- Material for this exercise -
# # # # # # #
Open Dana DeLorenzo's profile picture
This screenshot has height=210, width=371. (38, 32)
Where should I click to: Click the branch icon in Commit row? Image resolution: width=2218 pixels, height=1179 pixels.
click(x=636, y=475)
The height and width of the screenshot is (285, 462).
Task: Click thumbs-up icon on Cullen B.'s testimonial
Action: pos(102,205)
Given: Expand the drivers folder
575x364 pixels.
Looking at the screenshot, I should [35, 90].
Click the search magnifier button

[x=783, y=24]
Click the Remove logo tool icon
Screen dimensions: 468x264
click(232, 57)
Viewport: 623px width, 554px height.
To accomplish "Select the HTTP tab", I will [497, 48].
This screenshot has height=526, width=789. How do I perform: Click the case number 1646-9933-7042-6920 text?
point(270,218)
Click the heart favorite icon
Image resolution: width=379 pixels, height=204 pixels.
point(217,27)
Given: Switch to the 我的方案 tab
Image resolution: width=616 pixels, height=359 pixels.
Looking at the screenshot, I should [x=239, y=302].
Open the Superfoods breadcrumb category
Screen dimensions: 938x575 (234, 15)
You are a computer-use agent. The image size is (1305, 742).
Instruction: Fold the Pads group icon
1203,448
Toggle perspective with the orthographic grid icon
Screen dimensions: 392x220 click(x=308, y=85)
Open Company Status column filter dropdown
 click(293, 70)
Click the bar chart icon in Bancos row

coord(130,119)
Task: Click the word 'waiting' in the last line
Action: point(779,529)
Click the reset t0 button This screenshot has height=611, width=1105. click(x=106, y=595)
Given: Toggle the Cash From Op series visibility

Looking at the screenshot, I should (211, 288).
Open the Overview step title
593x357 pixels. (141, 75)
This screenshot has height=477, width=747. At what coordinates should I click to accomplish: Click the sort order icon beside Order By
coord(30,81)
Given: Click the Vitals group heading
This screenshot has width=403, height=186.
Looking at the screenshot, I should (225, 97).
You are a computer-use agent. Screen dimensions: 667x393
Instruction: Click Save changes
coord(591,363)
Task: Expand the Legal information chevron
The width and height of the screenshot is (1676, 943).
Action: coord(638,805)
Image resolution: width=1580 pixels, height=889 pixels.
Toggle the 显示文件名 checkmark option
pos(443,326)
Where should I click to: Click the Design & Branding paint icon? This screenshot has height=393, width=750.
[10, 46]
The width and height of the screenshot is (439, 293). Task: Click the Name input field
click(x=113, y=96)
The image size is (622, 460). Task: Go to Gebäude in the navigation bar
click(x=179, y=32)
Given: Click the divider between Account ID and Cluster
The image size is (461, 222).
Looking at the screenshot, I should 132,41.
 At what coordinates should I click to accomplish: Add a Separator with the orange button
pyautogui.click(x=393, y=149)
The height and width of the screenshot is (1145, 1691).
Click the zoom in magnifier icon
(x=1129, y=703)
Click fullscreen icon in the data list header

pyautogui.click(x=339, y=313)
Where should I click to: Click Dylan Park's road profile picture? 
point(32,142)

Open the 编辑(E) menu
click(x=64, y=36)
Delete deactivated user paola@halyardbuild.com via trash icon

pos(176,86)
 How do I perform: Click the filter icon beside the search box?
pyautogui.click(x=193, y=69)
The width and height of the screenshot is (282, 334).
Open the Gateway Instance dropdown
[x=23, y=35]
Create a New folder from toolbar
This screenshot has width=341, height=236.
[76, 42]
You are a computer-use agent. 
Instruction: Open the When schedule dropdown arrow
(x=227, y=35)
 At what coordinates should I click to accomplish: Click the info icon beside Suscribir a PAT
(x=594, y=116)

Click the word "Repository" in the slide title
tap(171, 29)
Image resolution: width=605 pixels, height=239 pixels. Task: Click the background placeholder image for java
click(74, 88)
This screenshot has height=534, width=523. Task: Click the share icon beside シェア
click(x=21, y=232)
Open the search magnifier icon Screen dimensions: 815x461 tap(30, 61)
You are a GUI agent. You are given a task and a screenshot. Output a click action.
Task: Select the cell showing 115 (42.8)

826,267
# # # # # # #
- Challenge -
Recast every line of the entries above as a JSON list of strings, one string per line, with blank lines left out.

- Exercise result -
[
  "Open Dana DeLorenzo's profile picture",
  "This screenshot has height=210, width=371. (38, 32)",
  "Where should I click to: Click the branch icon in Commit row? Image resolution: width=2218 pixels, height=1179 pixels.",
  "click(x=636, y=475)",
  "The height and width of the screenshot is (285, 462).",
  "Task: Click thumbs-up icon on Cullen B.'s testimonial",
  "Action: pos(102,205)",
  "Given: Expand the drivers folder",
  "575x364 pixels.",
  "Looking at the screenshot, I should [35, 90].",
  "Click the search magnifier button",
  "[x=783, y=24]",
  "Click the Remove logo tool icon",
  "Screen dimensions: 468x264",
  "click(232, 57)",
  "Viewport: 623px width, 554px height.",
  "To accomplish \"Select the HTTP tab\", I will [497, 48].",
  "This screenshot has height=526, width=789. How do I perform: Click the case number 1646-9933-7042-6920 text?",
  "point(270,218)",
  "Click the heart favorite icon",
  "Image resolution: width=379 pixels, height=204 pixels.",
  "point(217,27)",
  "Given: Switch to the 我的方案 tab",
  "Image resolution: width=616 pixels, height=359 pixels.",
  "Looking at the screenshot, I should [x=239, y=302].",
  "Open the Superfoods breadcrumb category",
  "Screen dimensions: 938x575 (234, 15)",
  "You are a computer-use agent. The image size is (1305, 742).",
  "Instruction: Fold the Pads group icon",
  "1203,448",
  "Toggle perspective with the orthographic grid icon",
  "Screen dimensions: 392x220 click(x=308, y=85)",
  "Open Company Status column filter dropdown",
  " click(293, 70)",
  "Click the bar chart icon in Bancos row",
  "coord(130,119)",
  "Task: Click the word 'waiting' in the last line",
  "Action: point(779,529)",
  "Click the reset t0 button This screenshot has height=611, width=1105. click(x=106, y=595)",
  "Given: Toggle the Cash From Op series visibility",
  "Looking at the screenshot, I should (211, 288).",
  "Open the Overview step title",
  "593x357 pixels. (141, 75)",
  "This screenshot has height=477, width=747. At what coordinates should I click to accomplish: Click the sort order icon beside Order By",
  "coord(30,81)",
  "Given: Click the Vitals group heading",
  "This screenshot has width=403, height=186.",
  "Looking at the screenshot, I should (225, 97).",
  "You are a computer-use agent. Screen dimensions: 667x393",
  "Instruction: Click Save changes",
  "coord(591,363)",
  "Task: Expand the Legal information chevron",
  "The width and height of the screenshot is (1676, 943).",
  "Action: coord(638,805)",
  "Image resolution: width=1580 pixels, height=889 pixels.",
  "Toggle the 显示文件名 checkmark option",
  "pos(443,326)",
  "Where should I click to: Click the Design & Branding paint icon? This screenshot has height=393, width=750.",
  "[10, 46]",
  "The width and height of the screenshot is (439, 293). Task: Click the Name input field",
  "click(x=113, y=96)",
  "The image size is (622, 460). Task: Go to Gebäude in the navigation bar",
  "click(x=179, y=32)",
  "Given: Click the divider between Account ID and Cluster",
  "The image size is (461, 222).",
  "Looking at the screenshot, I should 132,41.",
  " At what coordinates should I click to accomplish: Add a Separator with the orange button",
  "pyautogui.click(x=393, y=149)",
  "The height and width of the screenshot is (1145, 1691).",
  "Click the zoom in magnifier icon",
  "(x=1129, y=703)",
  "Click fullscreen icon in the data list header",
  "pyautogui.click(x=339, y=313)",
  "Where should I click to: Click Dylan Park's road profile picture? ",
  "point(32,142)",
  "Open the 编辑(E) menu",
  "click(x=64, y=36)",
  "Delete deactivated user paola@halyardbuild.com via trash icon",
  "pos(176,86)",
  " How do I perform: Click the filter icon beside the search box?",
  "pyautogui.click(x=193, y=69)",
  "The width and height of the screenshot is (282, 334).",
  "Open the Gateway Instance dropdown",
  "[x=23, y=35]",
  "Create a New folder from toolbar",
  "This screenshot has width=341, height=236.",
  "[76, 42]",
  "You are a computer-use agent. ",
  "Instruction: Open the When schedule dropdown arrow",
  "(x=227, y=35)",
  " At what coordinates should I click to accomplish: Click the info icon beside Suscribir a PAT",
  "(x=594, y=116)",
  "Click the word \"Repository\" in the slide title",
  "tap(171, 29)",
  "Image resolution: width=605 pixels, height=239 pixels. Task: Click the background placeholder image for java",
  "click(74, 88)",
  "This screenshot has height=534, width=523. Task: Click the share icon beside シェア",
  "click(x=21, y=232)",
  "Open the search magnifier icon Screen dimensions: 815x461 tap(30, 61)",
  "You are a GUI agent. You are given a task and a screenshot. Output a click action.",
  "Task: Select the cell showing 115 (42.8)",
  "826,267"
]